Struct FinderRev

pub struct FinderRev<'n> { /* private fields */ }

Available on crate feature dep_memchr only.

A single substring reverse searcher fixed to a particular needle.

The purpose of this type is to permit callers to construct a substring searcher that can be used to search haystacks without the overhead of constructing the searcher in the first place. This is a somewhat niche concern when it’s necessary to re-use the same needle to search multiple different haystacks with as little overhead as possible. In general, using rfind is good enough, but FinderRev is useful when you can meaningfully observe searcher construction time in a profile.

When the std feature is enabled, then this type has an into_owned version which permits building a FinderRev that is not connected to the lifetime of its needle.

Implementations

impl<'n> FinderRev<'n>

pub fn new<B>(needle: &'n B) -> FinderRev<'n>

where B: AsRef<[u8]> + ?Sized,

Create a new reverse finder for the given needle.

pub fn rfind<B>(&self, haystack: B) -> Option<usize>

where B: AsRef<[u8]>,

Returns the index of the last occurrence of this needle in the given haystack.

The haystack may be any type that can be cheaply converted into a &[u8]. This includes, but is not limited to, &str and &[u8].

Complexity

This routine is guaranteed to have worst case linear time complexity with respect to both the needle and the haystack. That is, this runs in O(needle.len() + haystack.len()) time.

This routine is also guaranteed to have worst case constant space complexity.

Examples

Basic usage:

use memchr::memmem::FinderRev;

let haystack = b"foo bar baz";
assert_eq!(Some(0), FinderRev::new("foo").rfind(haystack));
assert_eq!(Some(4), FinderRev::new("bar").rfind(haystack));
assert_eq!(None, FinderRev::new("quux").rfind(haystack));

pub fn rfind_iter<'a, 'h>(&'a self, haystack: &'h [u8]) -> FindRevIter<'h, 'a>

Returns a reverse iterator over all occurrences of a substring in a haystack.

Complexity

This routine is guaranteed to have worst case linear time complexity with respect to both the needle and the haystack. That is, this runs in O(needle.len() + haystack.len()) time.

This routine is also guaranteed to have worst case constant space complexity.

Examples

Basic usage:

use memchr::memmem::FinderRev;

let haystack = b"foo bar foo baz foo";
let finder = FinderRev::new(b"foo");
let mut it = finder.rfind_iter(haystack);
assert_eq!(Some(16), it.next());
assert_eq!(Some(8), it.next());
assert_eq!(Some(0), it.next());
assert_eq!(None, it.next());

pub fn into_owned(self) -> FinderRev<'static>

Convert this finder into its owned variant, such that it no longer borrows the needle.
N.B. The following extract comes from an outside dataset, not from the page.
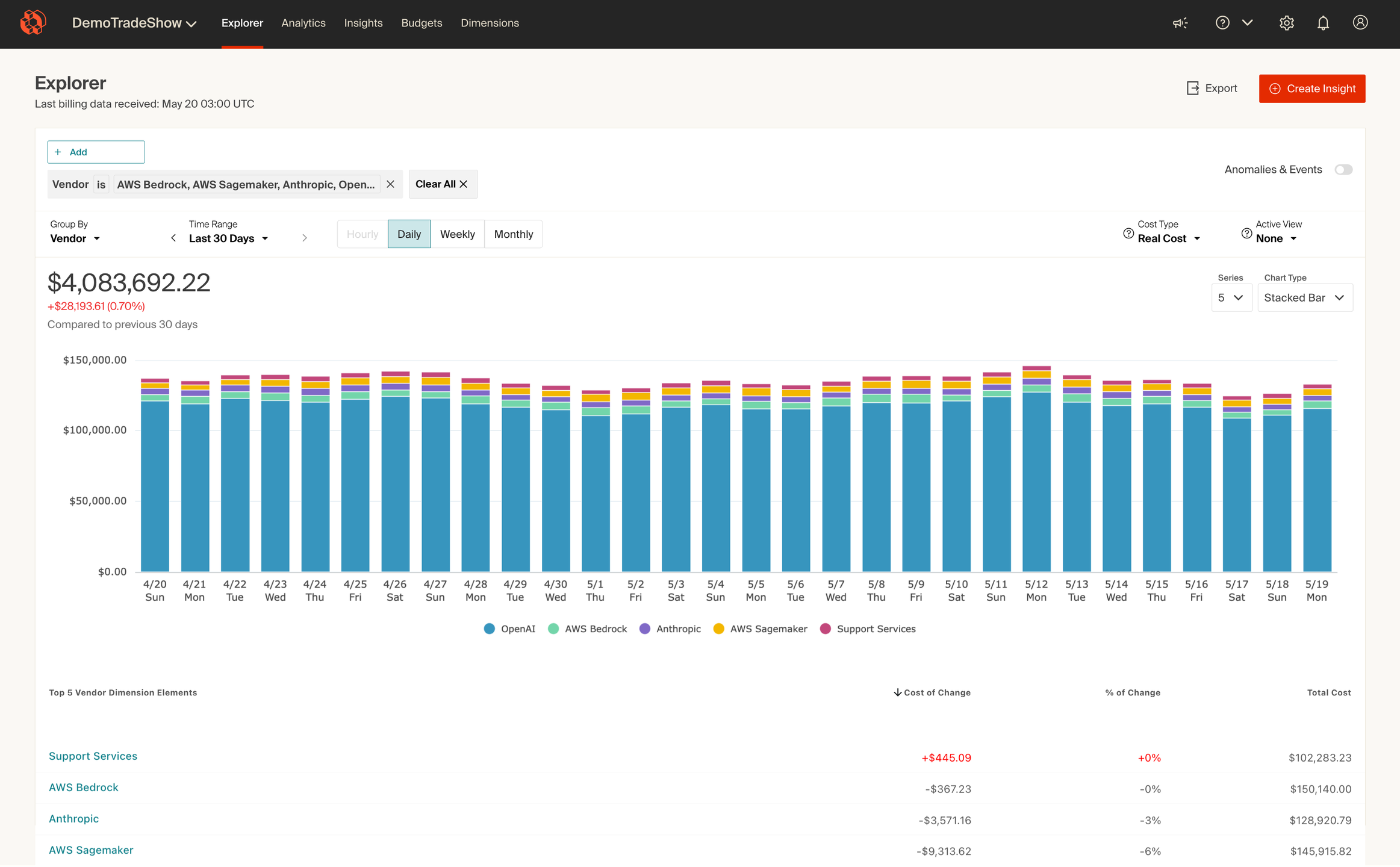Expand the Series count dropdown
Viewport: 1400px width, 867px height.
pyautogui.click(x=1231, y=298)
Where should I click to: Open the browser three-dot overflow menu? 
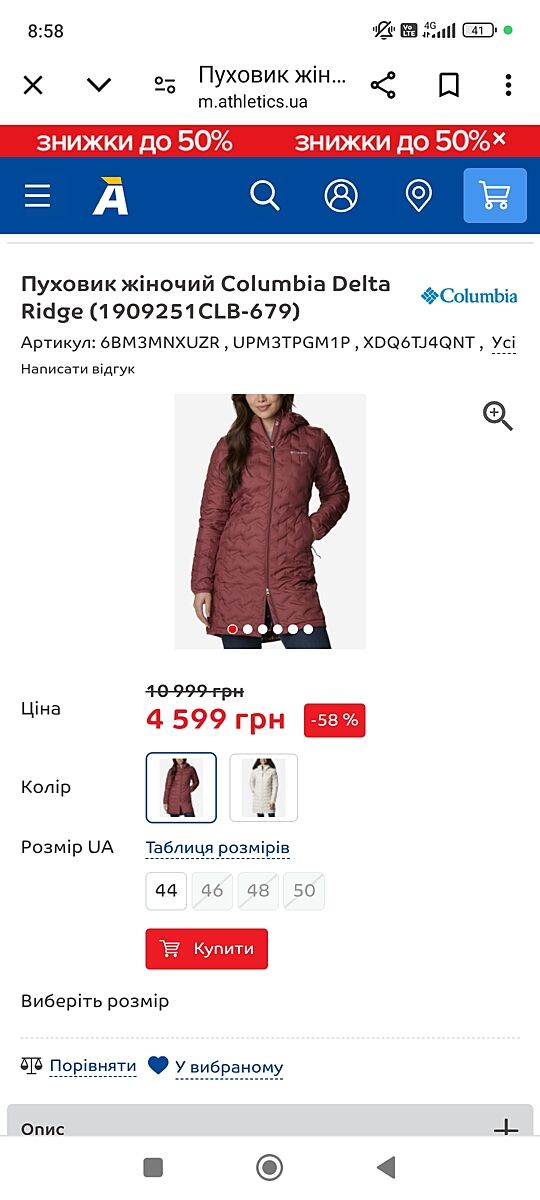(x=508, y=85)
If this is already an owned finder, then this is a no-op. Otherwise, this copies the needle.

This is only available when the std feature is enabled.

pub fn as_ref(&self) -> FinderRev<'_>

Convert this finder into its borrowed variant.
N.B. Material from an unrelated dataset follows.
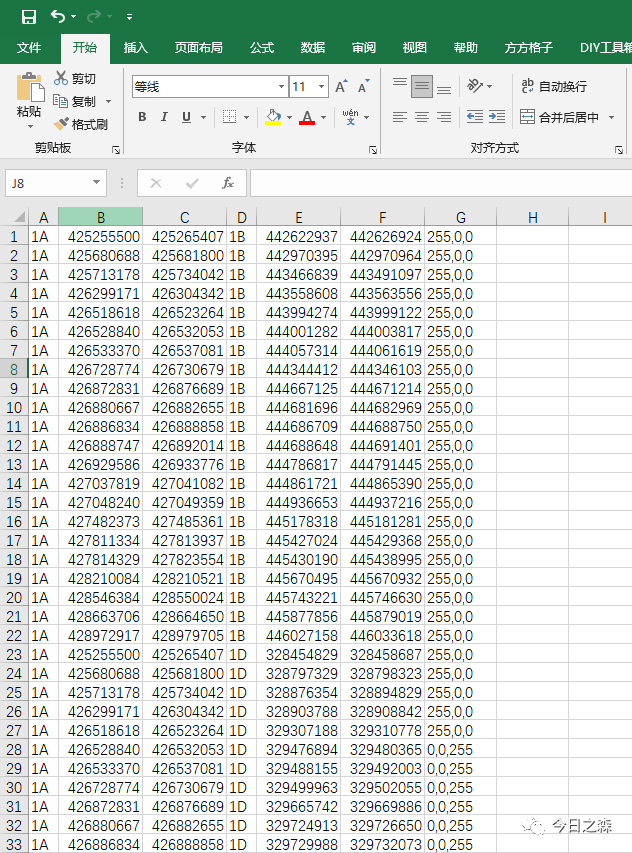
Task: Select column B header
Action: pyautogui.click(x=100, y=218)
This is primarily useful if your finder is owned and you’d like to store its borrowed variant in some intermediate data structure.

Note that the lifetime parameter of the returned finder is tied to the lifetime of self, and may be shorter than the 'n lifetime of the needle itself. Namely, a finder’s needle can be either borrowed or owned, so the lifetime of the needle returned must necessarily be the shorter of the two.

pub fn needle(&self) -> &[u8]

Returns the needle that this finder searches for.

Note that the lifetime of the needle returned is tied to the lifetime of the finder, and may be shorter than the 'n lifetime. Namely, a finder’s needle can be either borrowed or owned, so the lifetime of the needle returned must necessarily be the shorter of the two.

Trait Implementations

impl<'n> Clone for FinderRev<'n>

fn clone(&self) -> FinderRev<'n>

Returns a copy of the value.

fn clone_from(&mut self, source: &Self)

Performs copy-assignment from source.

impl<'n> Debug for FinderRev<'n>

fn fmt(&self, f: &mut Formatter<'_>) -> Result<(), Error>

Formats the value using the given formatter.